Your task: The expected output is the first line of the data below and every line after it, up to and including the line containing "Task: Select the Treklöver sv block name", each reproduced exactly.

Stored items:
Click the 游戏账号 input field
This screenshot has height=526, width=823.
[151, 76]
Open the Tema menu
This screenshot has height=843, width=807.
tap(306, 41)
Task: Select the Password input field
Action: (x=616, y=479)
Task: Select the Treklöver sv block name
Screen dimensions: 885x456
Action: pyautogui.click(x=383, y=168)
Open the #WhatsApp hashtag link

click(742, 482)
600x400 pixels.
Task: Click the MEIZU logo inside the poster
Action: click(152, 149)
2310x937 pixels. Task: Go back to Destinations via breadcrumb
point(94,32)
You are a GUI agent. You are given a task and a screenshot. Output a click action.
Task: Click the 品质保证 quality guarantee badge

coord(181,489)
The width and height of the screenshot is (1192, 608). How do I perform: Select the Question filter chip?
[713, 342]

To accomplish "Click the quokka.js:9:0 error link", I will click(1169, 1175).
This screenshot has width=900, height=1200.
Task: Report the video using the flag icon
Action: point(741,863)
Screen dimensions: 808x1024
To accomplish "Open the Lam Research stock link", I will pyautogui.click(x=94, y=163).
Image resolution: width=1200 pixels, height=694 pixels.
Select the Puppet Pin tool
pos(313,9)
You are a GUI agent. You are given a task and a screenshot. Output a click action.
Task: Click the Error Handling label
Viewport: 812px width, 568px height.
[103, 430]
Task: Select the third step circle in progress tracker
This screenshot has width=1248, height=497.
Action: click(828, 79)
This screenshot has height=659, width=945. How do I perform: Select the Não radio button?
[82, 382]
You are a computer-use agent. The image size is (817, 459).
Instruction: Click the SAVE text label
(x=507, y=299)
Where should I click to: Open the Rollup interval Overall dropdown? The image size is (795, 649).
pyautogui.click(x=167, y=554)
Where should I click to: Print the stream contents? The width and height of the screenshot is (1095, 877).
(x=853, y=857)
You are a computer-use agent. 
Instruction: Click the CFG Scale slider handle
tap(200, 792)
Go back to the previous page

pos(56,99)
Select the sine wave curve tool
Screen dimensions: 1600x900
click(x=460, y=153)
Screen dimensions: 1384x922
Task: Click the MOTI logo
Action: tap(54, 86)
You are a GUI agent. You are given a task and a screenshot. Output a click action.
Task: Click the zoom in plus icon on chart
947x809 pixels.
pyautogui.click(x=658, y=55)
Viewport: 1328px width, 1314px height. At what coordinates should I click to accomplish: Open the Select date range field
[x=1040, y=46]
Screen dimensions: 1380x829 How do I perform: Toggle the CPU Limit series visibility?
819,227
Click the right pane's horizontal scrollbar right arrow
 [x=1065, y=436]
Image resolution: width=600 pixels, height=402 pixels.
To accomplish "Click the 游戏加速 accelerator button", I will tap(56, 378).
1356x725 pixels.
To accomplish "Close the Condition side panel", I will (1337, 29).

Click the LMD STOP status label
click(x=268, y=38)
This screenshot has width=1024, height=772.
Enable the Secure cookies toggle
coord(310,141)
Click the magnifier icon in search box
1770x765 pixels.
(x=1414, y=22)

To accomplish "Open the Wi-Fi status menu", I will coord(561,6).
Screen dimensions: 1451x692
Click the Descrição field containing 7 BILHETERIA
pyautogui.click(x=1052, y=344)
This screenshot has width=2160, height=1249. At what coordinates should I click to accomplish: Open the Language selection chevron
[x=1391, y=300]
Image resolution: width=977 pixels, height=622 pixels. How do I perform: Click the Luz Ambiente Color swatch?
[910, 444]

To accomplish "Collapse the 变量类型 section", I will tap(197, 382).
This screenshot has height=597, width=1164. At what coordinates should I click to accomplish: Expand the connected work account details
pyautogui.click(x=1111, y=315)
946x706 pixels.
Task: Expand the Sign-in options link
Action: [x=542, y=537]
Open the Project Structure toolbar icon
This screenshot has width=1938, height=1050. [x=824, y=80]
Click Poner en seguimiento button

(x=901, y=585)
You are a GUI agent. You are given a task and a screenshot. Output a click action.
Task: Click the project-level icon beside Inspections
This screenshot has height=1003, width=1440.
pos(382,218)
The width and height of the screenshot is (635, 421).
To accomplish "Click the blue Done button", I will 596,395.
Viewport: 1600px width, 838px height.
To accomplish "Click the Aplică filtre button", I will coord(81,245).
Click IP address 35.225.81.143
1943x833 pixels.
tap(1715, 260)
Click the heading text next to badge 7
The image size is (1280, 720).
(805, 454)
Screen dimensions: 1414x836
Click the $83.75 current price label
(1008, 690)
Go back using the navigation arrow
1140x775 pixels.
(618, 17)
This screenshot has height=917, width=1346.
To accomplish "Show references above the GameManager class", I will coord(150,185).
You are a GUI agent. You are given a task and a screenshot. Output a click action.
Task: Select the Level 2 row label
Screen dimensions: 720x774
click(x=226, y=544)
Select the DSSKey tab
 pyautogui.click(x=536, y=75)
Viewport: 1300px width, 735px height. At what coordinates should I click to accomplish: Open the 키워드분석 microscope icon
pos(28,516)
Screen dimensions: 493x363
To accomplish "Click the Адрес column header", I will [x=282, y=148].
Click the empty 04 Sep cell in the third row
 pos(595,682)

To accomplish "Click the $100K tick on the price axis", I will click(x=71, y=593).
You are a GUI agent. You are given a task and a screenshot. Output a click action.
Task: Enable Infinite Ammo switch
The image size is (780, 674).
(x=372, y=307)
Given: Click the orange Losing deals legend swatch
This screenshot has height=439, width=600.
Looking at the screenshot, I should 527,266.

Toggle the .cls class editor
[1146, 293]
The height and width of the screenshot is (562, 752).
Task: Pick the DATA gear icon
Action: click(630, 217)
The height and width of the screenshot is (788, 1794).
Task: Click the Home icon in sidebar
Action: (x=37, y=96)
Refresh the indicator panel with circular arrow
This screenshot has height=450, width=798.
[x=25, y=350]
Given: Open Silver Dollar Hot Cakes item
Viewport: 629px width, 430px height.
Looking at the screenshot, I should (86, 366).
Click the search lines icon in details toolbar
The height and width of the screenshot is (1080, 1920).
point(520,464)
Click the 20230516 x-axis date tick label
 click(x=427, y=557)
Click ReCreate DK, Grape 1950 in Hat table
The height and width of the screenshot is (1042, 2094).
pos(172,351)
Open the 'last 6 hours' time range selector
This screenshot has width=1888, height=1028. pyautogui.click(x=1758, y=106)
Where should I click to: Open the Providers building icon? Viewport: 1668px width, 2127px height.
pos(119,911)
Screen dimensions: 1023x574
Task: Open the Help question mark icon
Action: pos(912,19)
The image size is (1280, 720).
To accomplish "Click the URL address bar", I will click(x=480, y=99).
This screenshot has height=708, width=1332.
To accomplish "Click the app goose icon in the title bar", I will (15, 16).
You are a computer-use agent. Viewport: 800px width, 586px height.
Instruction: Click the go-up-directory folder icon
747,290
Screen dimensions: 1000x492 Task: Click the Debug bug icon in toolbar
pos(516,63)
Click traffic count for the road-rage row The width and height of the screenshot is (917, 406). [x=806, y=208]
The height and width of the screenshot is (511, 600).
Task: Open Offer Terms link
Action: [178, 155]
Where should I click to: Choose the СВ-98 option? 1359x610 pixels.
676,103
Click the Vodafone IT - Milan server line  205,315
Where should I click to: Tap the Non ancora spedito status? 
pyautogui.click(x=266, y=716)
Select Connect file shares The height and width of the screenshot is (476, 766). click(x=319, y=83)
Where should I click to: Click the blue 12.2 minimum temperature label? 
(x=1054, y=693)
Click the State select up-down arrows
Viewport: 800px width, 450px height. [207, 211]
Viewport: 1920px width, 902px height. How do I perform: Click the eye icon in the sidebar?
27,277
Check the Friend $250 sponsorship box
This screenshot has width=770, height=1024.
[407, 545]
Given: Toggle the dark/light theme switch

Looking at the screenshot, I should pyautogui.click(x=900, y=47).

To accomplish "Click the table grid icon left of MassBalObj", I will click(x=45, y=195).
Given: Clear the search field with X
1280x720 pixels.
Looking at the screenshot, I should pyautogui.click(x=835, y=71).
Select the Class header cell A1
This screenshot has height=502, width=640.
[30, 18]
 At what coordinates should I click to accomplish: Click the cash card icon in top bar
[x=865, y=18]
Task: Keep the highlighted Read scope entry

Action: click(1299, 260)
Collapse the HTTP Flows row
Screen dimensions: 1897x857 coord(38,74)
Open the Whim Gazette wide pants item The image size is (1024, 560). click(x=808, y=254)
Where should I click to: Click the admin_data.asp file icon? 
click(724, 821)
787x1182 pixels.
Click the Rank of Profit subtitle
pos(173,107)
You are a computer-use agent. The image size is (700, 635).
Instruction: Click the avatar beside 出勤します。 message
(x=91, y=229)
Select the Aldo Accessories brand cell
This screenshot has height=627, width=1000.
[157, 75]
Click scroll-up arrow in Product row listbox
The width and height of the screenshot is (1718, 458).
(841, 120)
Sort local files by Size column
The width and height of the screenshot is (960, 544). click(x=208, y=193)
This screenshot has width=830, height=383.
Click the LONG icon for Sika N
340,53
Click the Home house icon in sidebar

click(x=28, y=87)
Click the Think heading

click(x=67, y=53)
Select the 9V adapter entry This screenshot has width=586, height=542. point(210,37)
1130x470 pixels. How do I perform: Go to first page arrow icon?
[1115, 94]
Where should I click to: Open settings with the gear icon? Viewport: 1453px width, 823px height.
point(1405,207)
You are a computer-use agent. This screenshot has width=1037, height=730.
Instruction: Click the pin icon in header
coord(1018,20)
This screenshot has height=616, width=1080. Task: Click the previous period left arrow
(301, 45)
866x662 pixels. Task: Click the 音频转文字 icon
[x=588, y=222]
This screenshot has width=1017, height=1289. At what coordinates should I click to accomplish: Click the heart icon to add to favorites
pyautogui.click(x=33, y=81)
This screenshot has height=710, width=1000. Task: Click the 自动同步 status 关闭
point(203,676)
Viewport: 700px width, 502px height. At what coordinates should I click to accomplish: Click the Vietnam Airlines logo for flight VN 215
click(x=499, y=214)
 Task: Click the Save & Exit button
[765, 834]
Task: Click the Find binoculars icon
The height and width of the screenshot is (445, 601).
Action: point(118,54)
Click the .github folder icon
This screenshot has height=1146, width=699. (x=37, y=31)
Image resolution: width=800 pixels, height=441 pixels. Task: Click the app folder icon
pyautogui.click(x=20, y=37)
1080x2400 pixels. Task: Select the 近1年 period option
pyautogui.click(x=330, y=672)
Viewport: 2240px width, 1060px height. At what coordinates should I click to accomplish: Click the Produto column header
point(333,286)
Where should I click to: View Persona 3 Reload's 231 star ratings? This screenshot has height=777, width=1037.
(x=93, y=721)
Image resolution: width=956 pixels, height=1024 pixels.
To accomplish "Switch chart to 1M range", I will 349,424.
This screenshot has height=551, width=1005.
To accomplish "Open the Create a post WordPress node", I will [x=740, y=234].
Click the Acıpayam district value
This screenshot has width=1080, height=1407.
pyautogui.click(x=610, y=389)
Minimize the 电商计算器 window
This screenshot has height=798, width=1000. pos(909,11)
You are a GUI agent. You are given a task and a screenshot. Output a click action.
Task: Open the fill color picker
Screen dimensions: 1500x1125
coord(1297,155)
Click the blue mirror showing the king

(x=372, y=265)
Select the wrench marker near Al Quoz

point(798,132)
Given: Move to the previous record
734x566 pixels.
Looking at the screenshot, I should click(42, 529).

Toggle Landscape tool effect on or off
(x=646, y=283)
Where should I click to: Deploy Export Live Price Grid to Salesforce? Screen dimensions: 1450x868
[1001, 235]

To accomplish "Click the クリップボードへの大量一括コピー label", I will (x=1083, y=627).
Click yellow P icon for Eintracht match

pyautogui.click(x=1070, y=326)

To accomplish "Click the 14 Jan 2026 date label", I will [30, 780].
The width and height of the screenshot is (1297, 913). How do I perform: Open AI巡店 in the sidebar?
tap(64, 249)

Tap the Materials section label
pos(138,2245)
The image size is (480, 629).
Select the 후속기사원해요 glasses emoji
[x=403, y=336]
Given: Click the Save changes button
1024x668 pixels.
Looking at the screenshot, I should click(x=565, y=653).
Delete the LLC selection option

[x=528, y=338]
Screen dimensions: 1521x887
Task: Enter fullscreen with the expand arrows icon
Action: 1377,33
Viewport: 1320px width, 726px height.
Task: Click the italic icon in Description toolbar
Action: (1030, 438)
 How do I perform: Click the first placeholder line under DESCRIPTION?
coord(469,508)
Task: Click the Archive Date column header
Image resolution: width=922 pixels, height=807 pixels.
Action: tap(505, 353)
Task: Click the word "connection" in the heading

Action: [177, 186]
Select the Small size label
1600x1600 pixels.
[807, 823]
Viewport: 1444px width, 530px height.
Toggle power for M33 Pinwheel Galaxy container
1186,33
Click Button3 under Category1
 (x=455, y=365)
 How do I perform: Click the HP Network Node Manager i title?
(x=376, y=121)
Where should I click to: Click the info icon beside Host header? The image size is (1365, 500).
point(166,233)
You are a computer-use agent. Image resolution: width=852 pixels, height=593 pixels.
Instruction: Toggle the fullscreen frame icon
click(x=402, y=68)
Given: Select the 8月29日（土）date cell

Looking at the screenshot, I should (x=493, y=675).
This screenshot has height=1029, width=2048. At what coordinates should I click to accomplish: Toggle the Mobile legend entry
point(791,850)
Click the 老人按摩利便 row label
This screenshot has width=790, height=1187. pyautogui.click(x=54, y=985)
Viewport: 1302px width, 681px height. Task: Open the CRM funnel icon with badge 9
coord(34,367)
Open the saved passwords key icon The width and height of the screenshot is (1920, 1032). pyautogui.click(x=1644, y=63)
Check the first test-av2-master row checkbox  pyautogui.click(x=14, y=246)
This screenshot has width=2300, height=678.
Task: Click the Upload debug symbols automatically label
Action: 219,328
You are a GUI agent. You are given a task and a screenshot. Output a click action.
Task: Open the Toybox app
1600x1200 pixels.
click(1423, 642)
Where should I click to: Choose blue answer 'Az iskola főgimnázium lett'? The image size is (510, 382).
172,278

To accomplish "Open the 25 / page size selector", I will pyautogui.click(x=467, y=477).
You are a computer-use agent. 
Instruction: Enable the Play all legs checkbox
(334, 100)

Exercise answer:
Click the 游戏账号 input field
This screenshot has height=526, width=823.
[151, 76]
Open the Tema menu
This screenshot has height=843, width=807.
tap(306, 41)
Task: Select the Password input field
Action: (x=616, y=479)
Task: Select the Treklöver sv block name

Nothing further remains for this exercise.